*Source text:*
§ §

Recommedation : It seems that Impala read all data to compute its statistics ,will be good to have estimate statistics between 0.xx - 100% .

 

so the process will run faster , less heavy and produce statitics that are close to real .

 

Thanks

 

Alon

avatar
Super Collaborator

Hi Alon,

 

Have you tried the inc_stats_size_limit_bytes command line flag as suggested by Tim? It is supported on CDH5.10.0. Here's the full help text from impalad:

 

-inc_stats_size_limit_bytes (Maximum size of incremental stats the catalog
is allowed to serialize per table. This limit is set as a safety check,
to prevent the JVM from hitting a maximum array limit of 1GB (or OOM)
while building the thrift objects to send to impalads. By default, it's
set to 200MB) type: int64 default: 209715200

 

 

This should allow you to increase the limit you are hitting.

 

Cheers, Lars

avatar
Contributor

Thanks Lars ,

 

looked for this parameter as part of impala configuration.

 

Added it to impalad parameters and its working with out error 🙂

 

what this message mean :

WARNINGS: Too many partitions selected, doing full recomputation of incremental stats

 

did it compute all table partions or just ones without statistics ?

 

I use table without data so compute stats (without incremental) completed on the same time (previous post - 219.37 seconds)

 

[gc-test-impala28-02.c.bi-environment-1271.internal:21000] > COMPUTE INCREMENTAL STATS  dwh.dwh_events;
Query: compute INCREMENTAL STATS  dwh.dwh_events
+----------------------------------------------+
| summary                                      |
+----------------------------------------------+
| Updated 4560 partition(s) and 382 column(s). |
+----------------------------------------------+
WARNINGS: Too many partitions selected, doing full recomputation of incremental stats
Fetched 1 row(s) in 262.02s

 

Thanks

 

Alon

§ §

*Supplied information:*
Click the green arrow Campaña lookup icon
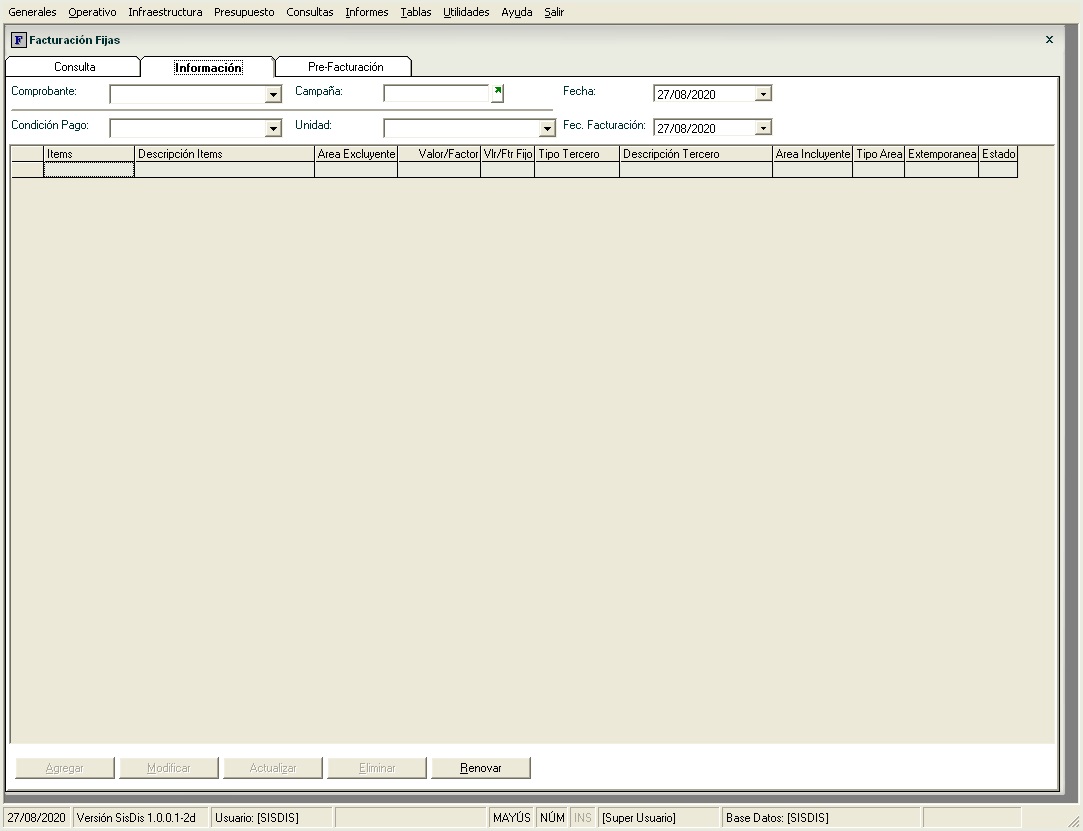The width and height of the screenshot is (1083, 831). point(497,93)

§ §

*What to work on:*
- 1) Answer from the Impala stats thread:
(a) What is the default value of inc_stats_size_limit_bytes in bytes?
(b) How many partitions and how many columns did COMPUTE INCREMENTAL STATS update?
(c) In how many seconds was the row fetched after that command?
- 2) Can you reproduce the stretch of the Impala stats thread from "Recommedation : It" through "close to real ." word for word?
The data has no connection to the Impala stats thread.

*Solutions below:*
- 1)
(a) 209715200
(b) 4560 partitions and 382 columns
(c) 262.02 seconds

- 2)
Recommedation : It seems that Impala read all data to compute its statistics ,will be good to have estimate statistics between 0.xx - 100% .

 

so the process will run faster , less heavy and produce statitics that are close to real .